:: Exercise material
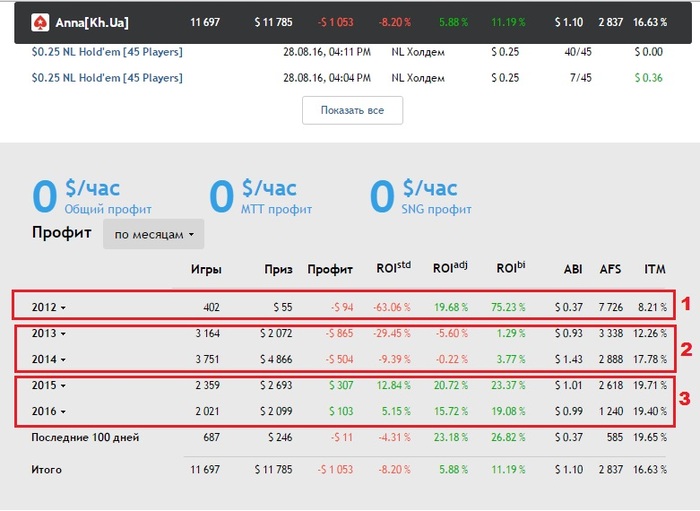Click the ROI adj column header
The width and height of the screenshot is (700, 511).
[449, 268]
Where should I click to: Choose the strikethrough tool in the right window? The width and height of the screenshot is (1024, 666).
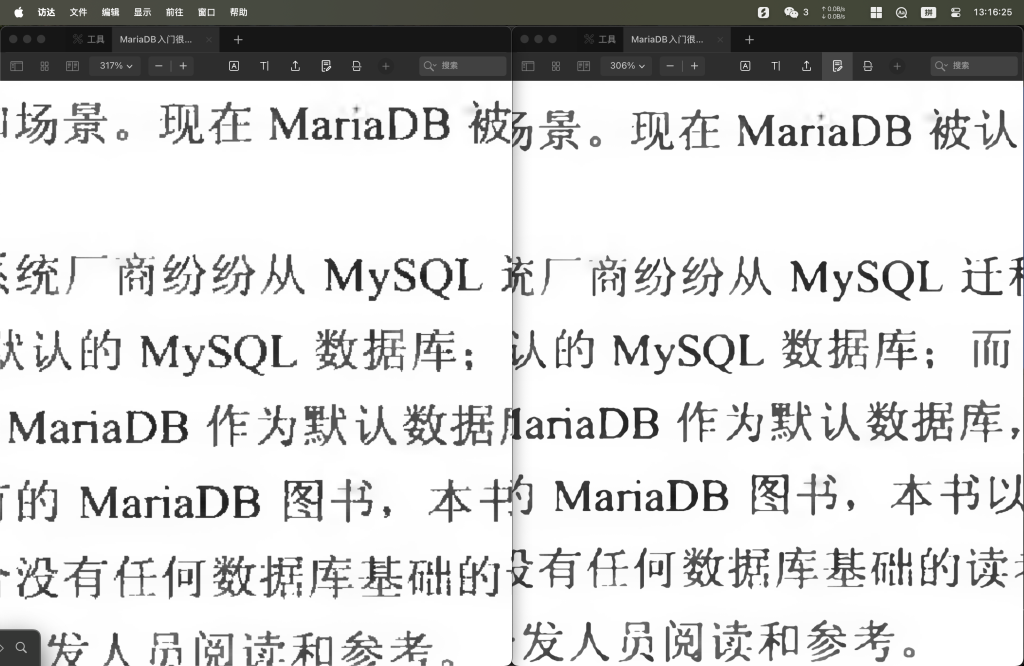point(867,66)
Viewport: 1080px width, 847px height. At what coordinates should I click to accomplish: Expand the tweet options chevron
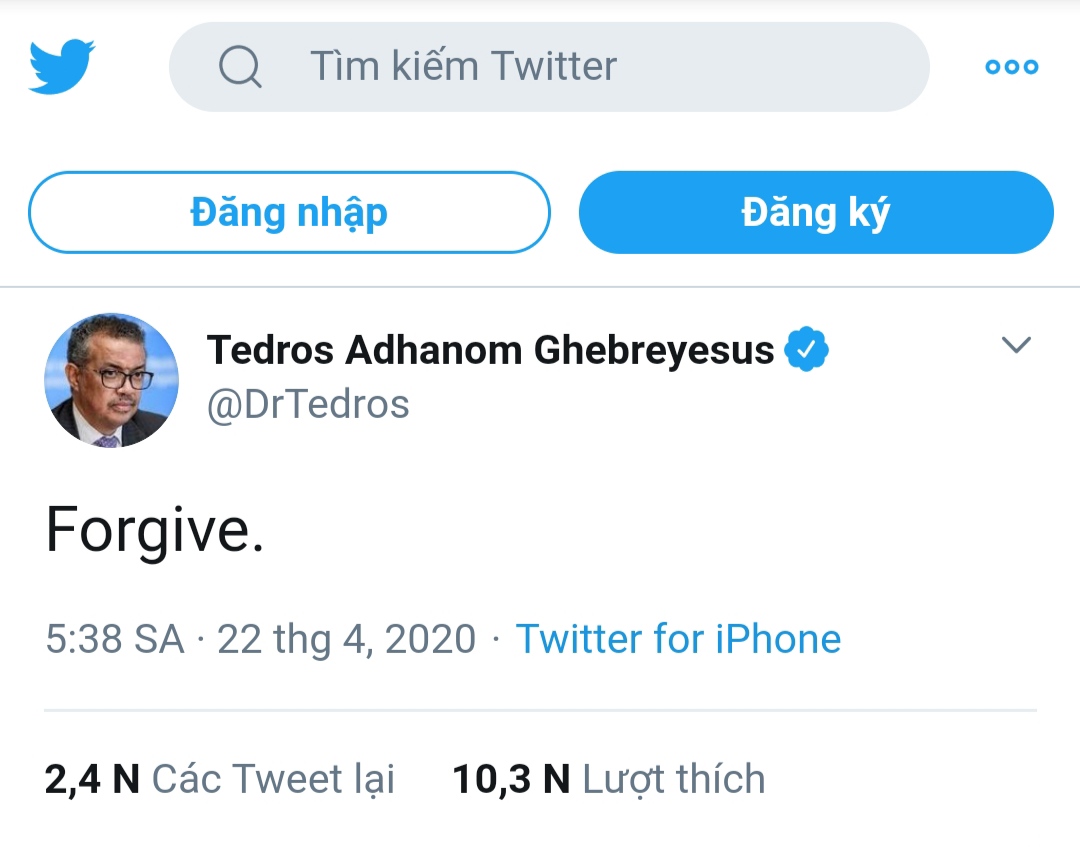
::::
**Request**. Rewrite all of the items above, replacing "coordinates" with "screen position" and leaving everything else unchanged. Omit the pictures from your answer.

**Exercise result**.
Click the ROI adj column header
The width and height of the screenshot is (700, 511).
[449, 268]
Where should I click to: Choose the strikethrough tool in the right window? The width and height of the screenshot is (1024, 666).
point(867,66)
Viewport: 1080px width, 847px height. At what screen position should I click to accomplish: Expand the tweet options chevron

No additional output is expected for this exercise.